When you reach the line in the listing below that contains "Image resolution: width=800", begin returning lines exactly as written, and stop after the line that contains "Task: Choose the Text tool (字)". Return no other lines.

--- START ---

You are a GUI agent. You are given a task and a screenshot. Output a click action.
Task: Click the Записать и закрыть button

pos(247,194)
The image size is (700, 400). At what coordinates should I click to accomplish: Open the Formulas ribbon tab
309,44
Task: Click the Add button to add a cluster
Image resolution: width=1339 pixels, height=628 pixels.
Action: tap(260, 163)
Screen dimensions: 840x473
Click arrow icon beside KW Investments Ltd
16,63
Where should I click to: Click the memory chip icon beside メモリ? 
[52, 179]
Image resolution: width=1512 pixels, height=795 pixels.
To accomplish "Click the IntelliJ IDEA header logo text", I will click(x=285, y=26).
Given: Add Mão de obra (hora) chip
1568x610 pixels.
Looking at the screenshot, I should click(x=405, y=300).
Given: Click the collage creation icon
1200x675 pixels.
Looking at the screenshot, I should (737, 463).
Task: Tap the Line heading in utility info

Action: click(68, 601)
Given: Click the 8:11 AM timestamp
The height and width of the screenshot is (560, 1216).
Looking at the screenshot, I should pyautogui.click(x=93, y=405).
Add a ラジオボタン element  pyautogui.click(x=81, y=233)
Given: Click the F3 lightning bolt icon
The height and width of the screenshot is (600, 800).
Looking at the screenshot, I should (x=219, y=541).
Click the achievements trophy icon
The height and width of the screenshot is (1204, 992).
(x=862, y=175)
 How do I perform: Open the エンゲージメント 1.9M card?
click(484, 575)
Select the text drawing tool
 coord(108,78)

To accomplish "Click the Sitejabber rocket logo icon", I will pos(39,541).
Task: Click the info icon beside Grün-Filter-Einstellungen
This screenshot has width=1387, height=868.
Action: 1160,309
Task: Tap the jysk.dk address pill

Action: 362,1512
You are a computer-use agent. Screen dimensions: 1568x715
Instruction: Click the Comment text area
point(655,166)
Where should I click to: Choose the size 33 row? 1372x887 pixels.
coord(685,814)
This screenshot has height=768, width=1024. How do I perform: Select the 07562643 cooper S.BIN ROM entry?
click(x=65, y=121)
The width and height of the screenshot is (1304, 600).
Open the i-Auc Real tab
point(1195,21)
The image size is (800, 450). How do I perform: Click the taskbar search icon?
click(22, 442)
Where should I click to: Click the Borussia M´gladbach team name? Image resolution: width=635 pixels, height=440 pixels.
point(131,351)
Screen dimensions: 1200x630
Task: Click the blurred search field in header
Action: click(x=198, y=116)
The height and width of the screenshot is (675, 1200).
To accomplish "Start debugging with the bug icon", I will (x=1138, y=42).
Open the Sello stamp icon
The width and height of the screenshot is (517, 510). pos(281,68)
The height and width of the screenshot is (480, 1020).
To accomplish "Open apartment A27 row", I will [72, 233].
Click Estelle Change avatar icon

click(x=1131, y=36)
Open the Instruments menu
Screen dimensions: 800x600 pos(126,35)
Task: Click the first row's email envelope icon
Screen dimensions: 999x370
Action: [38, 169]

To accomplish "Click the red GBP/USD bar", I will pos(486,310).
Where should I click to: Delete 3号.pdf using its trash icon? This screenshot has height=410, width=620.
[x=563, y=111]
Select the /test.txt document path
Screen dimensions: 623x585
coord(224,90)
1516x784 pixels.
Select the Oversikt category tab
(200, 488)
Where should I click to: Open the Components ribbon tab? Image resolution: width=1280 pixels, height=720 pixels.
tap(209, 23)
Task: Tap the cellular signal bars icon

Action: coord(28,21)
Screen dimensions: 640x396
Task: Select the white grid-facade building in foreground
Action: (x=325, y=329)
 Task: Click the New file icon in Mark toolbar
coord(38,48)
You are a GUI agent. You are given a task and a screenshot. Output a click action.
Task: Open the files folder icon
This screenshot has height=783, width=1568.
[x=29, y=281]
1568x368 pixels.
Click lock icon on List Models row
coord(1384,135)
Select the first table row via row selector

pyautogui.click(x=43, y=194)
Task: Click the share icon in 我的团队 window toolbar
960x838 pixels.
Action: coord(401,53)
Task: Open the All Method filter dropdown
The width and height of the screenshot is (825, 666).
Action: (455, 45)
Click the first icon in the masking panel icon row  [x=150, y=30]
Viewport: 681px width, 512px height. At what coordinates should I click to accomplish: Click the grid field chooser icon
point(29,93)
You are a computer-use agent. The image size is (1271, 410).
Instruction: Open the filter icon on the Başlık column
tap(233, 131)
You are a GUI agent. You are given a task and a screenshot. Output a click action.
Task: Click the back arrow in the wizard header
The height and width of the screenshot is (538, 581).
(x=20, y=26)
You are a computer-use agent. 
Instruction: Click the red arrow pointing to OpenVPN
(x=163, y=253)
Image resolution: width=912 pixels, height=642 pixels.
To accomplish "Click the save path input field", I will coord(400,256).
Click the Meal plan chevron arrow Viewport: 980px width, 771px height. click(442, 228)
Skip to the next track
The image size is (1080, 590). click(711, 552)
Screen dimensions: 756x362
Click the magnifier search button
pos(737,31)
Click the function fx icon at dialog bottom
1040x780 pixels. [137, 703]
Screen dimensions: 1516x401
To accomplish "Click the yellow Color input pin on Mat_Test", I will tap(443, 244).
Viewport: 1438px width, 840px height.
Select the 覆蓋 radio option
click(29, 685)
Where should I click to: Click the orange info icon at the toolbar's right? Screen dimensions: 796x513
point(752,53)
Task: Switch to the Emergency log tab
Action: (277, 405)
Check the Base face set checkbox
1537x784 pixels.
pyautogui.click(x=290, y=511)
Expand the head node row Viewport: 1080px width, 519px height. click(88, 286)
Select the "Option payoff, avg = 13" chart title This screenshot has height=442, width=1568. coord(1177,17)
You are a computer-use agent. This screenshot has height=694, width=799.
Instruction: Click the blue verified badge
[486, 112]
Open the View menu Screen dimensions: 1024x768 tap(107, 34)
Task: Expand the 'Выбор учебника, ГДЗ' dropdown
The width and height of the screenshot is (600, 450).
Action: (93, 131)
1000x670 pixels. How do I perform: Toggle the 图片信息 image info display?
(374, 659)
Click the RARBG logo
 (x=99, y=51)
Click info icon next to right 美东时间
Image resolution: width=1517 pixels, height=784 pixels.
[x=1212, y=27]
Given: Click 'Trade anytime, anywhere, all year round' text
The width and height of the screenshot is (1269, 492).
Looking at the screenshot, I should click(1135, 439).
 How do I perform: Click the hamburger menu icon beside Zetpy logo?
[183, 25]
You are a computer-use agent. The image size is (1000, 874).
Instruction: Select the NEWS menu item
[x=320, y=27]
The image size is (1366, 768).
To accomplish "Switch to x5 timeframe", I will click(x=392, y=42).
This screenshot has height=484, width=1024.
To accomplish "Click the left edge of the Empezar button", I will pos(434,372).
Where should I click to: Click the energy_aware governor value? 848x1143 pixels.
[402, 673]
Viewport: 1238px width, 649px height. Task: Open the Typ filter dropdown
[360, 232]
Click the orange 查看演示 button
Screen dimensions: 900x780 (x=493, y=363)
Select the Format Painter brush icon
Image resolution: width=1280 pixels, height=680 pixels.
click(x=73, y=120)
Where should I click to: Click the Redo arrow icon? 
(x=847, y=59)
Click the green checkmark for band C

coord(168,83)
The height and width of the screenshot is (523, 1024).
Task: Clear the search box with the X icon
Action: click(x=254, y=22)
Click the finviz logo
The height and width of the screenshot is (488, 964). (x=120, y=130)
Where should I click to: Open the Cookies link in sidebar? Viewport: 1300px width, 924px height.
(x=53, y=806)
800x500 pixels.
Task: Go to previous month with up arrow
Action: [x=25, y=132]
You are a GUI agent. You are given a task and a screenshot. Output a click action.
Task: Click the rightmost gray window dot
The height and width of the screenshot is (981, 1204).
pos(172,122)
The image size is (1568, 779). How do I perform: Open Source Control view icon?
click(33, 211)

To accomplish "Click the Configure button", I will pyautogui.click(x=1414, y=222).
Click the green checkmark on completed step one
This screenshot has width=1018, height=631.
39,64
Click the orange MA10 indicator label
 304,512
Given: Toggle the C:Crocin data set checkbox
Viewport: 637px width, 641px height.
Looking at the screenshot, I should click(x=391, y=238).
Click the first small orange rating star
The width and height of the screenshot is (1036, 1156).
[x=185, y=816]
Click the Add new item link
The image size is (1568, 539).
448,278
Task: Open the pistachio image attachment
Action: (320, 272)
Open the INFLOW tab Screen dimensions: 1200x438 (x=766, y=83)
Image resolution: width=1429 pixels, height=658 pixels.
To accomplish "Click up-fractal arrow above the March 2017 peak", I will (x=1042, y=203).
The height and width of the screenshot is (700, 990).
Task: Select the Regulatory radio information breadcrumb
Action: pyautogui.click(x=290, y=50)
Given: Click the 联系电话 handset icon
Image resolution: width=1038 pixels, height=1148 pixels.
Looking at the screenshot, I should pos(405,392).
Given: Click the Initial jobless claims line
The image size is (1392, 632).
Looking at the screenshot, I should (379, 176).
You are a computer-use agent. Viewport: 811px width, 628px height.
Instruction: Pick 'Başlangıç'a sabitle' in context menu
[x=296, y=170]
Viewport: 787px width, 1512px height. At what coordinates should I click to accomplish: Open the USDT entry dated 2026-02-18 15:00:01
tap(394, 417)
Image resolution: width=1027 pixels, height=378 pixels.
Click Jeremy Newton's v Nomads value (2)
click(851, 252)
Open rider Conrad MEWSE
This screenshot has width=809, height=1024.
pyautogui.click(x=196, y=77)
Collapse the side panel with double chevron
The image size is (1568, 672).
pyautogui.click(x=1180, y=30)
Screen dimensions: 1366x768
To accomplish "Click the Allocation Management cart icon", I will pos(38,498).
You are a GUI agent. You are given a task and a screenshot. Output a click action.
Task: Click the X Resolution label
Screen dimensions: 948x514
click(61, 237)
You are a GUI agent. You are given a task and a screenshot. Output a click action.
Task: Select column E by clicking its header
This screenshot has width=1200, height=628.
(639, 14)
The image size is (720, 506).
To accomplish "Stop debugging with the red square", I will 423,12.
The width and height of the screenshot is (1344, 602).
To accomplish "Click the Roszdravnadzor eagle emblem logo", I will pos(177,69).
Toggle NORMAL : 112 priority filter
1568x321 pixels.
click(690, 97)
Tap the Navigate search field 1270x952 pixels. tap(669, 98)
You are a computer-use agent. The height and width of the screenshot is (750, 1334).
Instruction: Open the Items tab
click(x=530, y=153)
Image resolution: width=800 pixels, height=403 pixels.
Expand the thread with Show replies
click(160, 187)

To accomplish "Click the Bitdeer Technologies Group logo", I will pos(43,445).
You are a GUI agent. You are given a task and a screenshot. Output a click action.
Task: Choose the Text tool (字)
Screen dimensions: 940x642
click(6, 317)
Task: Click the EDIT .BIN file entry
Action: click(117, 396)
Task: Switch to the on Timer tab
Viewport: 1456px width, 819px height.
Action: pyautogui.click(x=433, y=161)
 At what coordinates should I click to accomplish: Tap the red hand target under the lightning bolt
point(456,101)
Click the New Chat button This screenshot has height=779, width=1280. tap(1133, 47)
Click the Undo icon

--- END ---

# THE ANSWER:
Image resolution: width=800 pixels, height=403 pixels.
Expand the thread with Show replies
click(160, 187)

To accomplish "Click the Bitdeer Technologies Group logo", I will pos(43,445).
You are a GUI agent. You are given a task and a screenshot. Output a click action.
Task: Choose the Text tool (字)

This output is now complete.